LE BANCHE ITALIANE SI TIRANO FUORI

La scorsa settimana lo schema volontario del Fondo aveva deliberato la conversione in azioni del bond sottoscritto a novembre per garantire 320 milioni di liquidità a Carige (obbligazioni che diventano azioni). Ma c’erano in corsa ancora gli americani. Dopo l’improvviso forfait, anche le banche riunite nel Fondo hanno dovuto prendere atto della venuta meno di una gamba essenziale del salvataggio di Carige. Per questo nella giornata odierna il board del Fondo interbancario si è riunito per valutare l’opportunità o meno di proseguire con la conversione in azioni del bond. Alla fine è successo quello che era prevedibile. Lo schema volontario del Fondo interbancario,  rinuncia a convertire il Bond da 312,8 milioni di Carige. Decisione presa dal Consiglio del Fondo e che sarà proposta domani in assemblea dello Schema. Fonti vicine al dossier spiegano che resta aperta tutta una serie di interventi ma lo Schema volontario al momento non effettuerà l’ingresso nel capitale di Carige.

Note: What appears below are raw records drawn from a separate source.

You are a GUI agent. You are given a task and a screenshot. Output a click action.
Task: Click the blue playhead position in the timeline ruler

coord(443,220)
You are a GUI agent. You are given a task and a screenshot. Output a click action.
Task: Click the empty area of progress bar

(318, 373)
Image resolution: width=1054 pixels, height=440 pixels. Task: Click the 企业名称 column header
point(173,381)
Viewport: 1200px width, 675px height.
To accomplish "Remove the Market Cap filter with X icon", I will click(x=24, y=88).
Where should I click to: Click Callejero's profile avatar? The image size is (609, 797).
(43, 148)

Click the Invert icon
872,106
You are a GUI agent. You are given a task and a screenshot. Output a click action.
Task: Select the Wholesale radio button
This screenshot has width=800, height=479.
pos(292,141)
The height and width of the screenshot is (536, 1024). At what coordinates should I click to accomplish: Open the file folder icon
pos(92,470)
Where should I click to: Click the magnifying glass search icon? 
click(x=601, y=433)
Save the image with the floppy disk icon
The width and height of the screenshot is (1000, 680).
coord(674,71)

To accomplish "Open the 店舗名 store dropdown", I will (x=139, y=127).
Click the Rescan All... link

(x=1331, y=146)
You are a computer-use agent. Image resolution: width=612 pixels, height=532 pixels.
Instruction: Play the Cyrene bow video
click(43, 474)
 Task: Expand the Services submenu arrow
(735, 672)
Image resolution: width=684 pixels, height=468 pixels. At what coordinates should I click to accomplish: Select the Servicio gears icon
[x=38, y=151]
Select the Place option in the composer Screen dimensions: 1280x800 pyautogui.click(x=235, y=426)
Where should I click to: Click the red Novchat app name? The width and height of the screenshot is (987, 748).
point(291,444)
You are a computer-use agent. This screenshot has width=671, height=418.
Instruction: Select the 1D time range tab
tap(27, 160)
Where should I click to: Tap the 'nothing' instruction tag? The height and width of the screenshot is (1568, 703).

LA CHIAMATA A RACCOLTA DI UNICREDIT

E pensare che a sostegno della soluzione privata cara al ministro Tria, si è schierata la prima banca italiana, il che ovviamente ha il suo peso specifico nelle decisioni delle altre banche aderenti allo Schema volontario. La chiamata a raccolta è arrivata direttamente da Jean Pierre Mustier, ceo di Unicredit e neo eletto presidente della Federazione europea delle associazioni bancarie. “Tutte le le banche dovrebbero essere coinvolte nel salvataggio di Carige “, ha infatti detto il manager francese durante un’intervista a Bloomgerg Tv. Specificando che “ciascun istituto dovrebbe contribuire in modo proporzionale”.

IL PROBLEMA SPREAD

Ci sono diverse ragioni che hanno pesato sull’altolà delle banche. Una di queste è lo spread, oggi a 281 punti base. Il differenziale Btp/Bund è infatti un numero che evidenzia quanto ampio sia percepito il rischio italiano. Se le nostre imprese si finanziano pagando il denaro prestato dalle banche il 2,5-3,0 per cento più delle concorrenti tedesche e quasi al livello delle aziende greche, significa che per arrivare in cima alla salita dovranno faticare molto di più delle concorrenti. Inoltre, giova sempre ricordarlo, il sistema bancario ha in pancia 370 miliardi di titoli italiani, i quali se iniziano a perdere valore perché i rendimenti per il loro collocamento salgono troppo, possono creare seri problemi ai nuovi azionisti di Carige, comprese le stesse banche chiamate al salvataggio.

I DUBBI DI MOODY’S

Anche Moody’s ha espresso dubbi sulla possibilità di evitare una nazionalizzazione. “La decisione di BlackRock di non procedere a una offerta vincolante su Carige rende l’intervento pubblico sulla banca ligure più plausibile alla luce del fatto che il fondo Usa era l’unico investitore privato che aveva espresso formalmente un interesse alla ricapitalizzazione dell’istituto”. Secondo l’agenzia di rating “il passo indietro di Blackrock non rappresenta una premessa favorevole per i tentativi privati di mettere a punto un turn-around di Carige anche se alcuni scenari alternativi sono al vaglio”.